From a technical perspective, one of the most often cited pieces of evidence that this is a rally in a bear market has been the trend of declining volume during increasing prices. During the last 2 years, whenever equities have rallied, volumes have begun to drop off, while during price declines, the percent moves have been larger. Furthermore, volume has picked up drastically, confirming to many technicians that the conviction was on the sell side.

You can see here that every rally has been met with declining volume, while sell offs have been matched with large increases in volume. This rally, while the most impressive and long lasting in terms of duration and percent change, has been no different and has seen consistently falling volume. However, another observation is that volume peaked during last October’s vicious week long collapse. Furthermore, post selling trends have also seen volume pick up, but not nearly to the extent of last year’s slow motion crash.

Again, the most recent rally has low volume characteristics, with volume steadily trending lower as prices increase. But now, the market seems at an impasse. After an impressive rally, the market seemed poised to correct, marked with a failure to maintain and surpass previous highs, declining momentum, moving averages crossing to the downside, topped off with a classic head and shoulders pattern to boot. So what happened? The market has since melted up, putting a gain in the books for almost two weeks in a row.

The continued melt up, combined with the new highs, seems to be hinting that longer term trends are starting to turn. For example, many have pointed to the cross of the 50 day simple moving average above the 200 day simple moving average. I prefer the exponential version, or better still a weekly bow tie, and these signals have not yet crossed despite significant turn in direction.

This all poses the question, where are the sellers? The market seemed set up to correct, many were even forecasting a test of the lows, yet the market steam rolled higher. While the volume on the up side is light, again, this is confusing. For if volume is so light, would it not then only take an equally small number of sellers to ban together and overwhelm buyers? Have sellers simply become exhausted?

Martin Pring describes a selling climax as,

prices advance following a long decline and then react to a level at slightly above, or marginally above the previous trough, it is a bullish sign if volume on the second trough is significantly lower than the volume of the first.

As the diagram illustrates, the second low should have substantially less volume.

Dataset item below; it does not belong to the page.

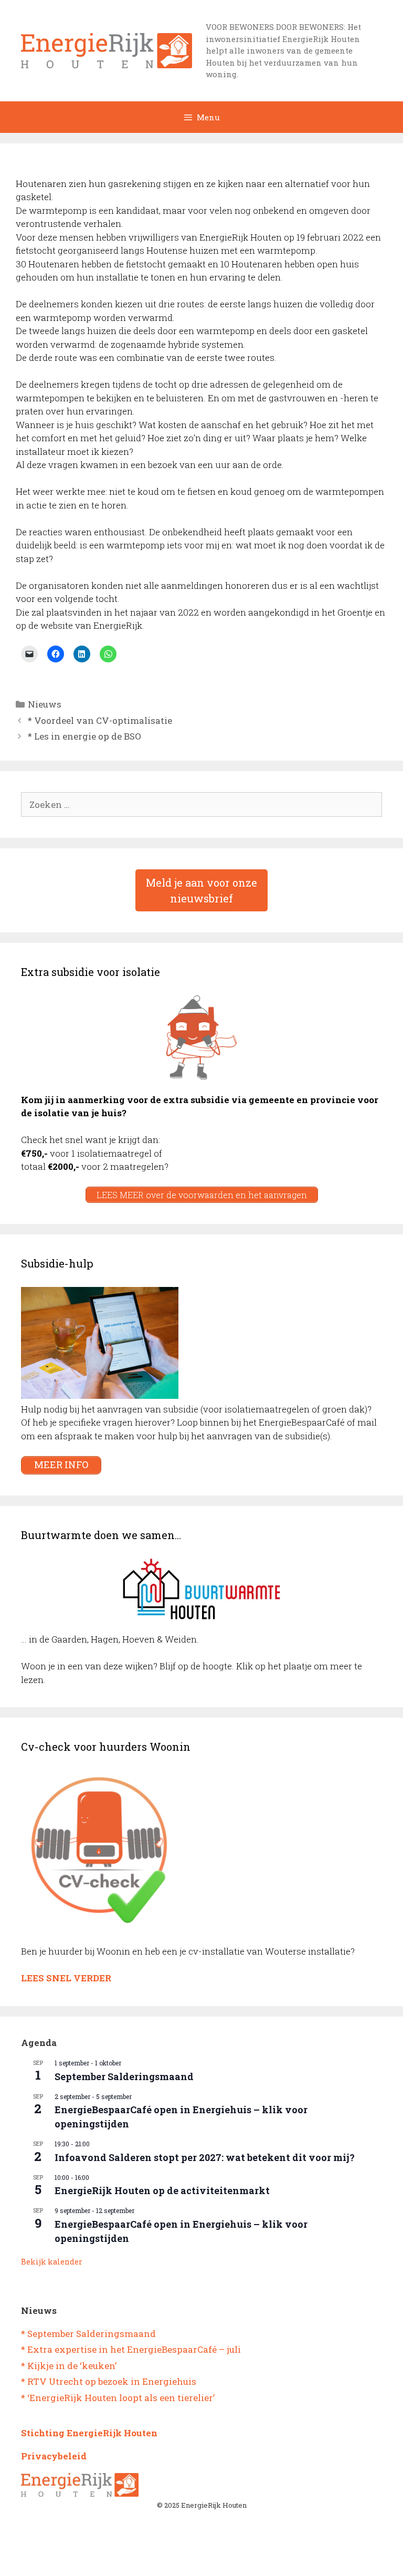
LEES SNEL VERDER (66, 1978)
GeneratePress (244, 2559)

The largest spike in volume occurred last year between October and December , a spike that the subsequent sell off in March has not been able to match. While this only crudely fits the description, it does fit. Furthermore, it is common for the post rally to also have low volume, again fitting Pring’s description of a selling climax.

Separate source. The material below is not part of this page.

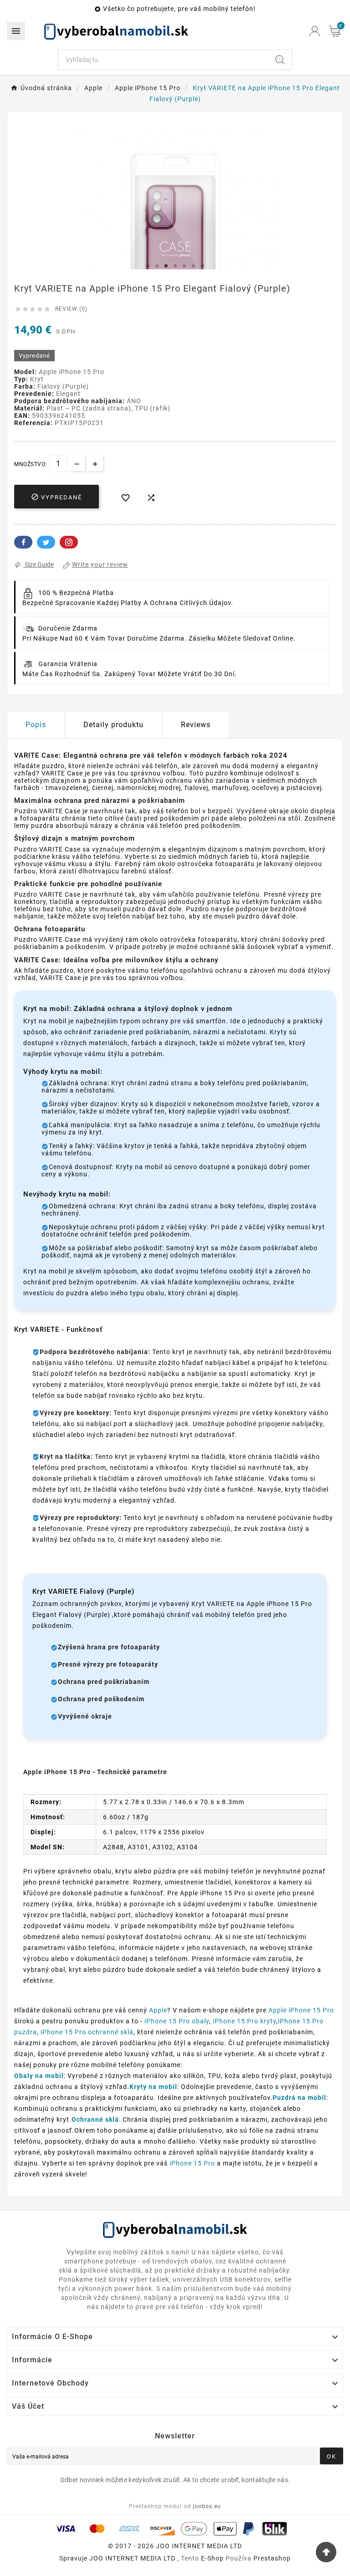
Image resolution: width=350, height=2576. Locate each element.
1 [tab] (147, 266)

In conclusion, sellers have been unable to mount a offensive in the face of a low volume rally off marginal new lows. Down volume during the March lows has also been lower than previous spike, a bullish sign. It may be possible that the markets have experienced a climax in selling. Currently indexes seem to be in a broad formation, usually a bearish pattern. So while a pullback after such a large rally seems likely, if the correction is orderly, long term trend signals clearly reverse, and future rallies see expanding volume, all this together is a very persuasive technical argument that long term direction may have changed.

Disclosure: Currently no position in the SPY.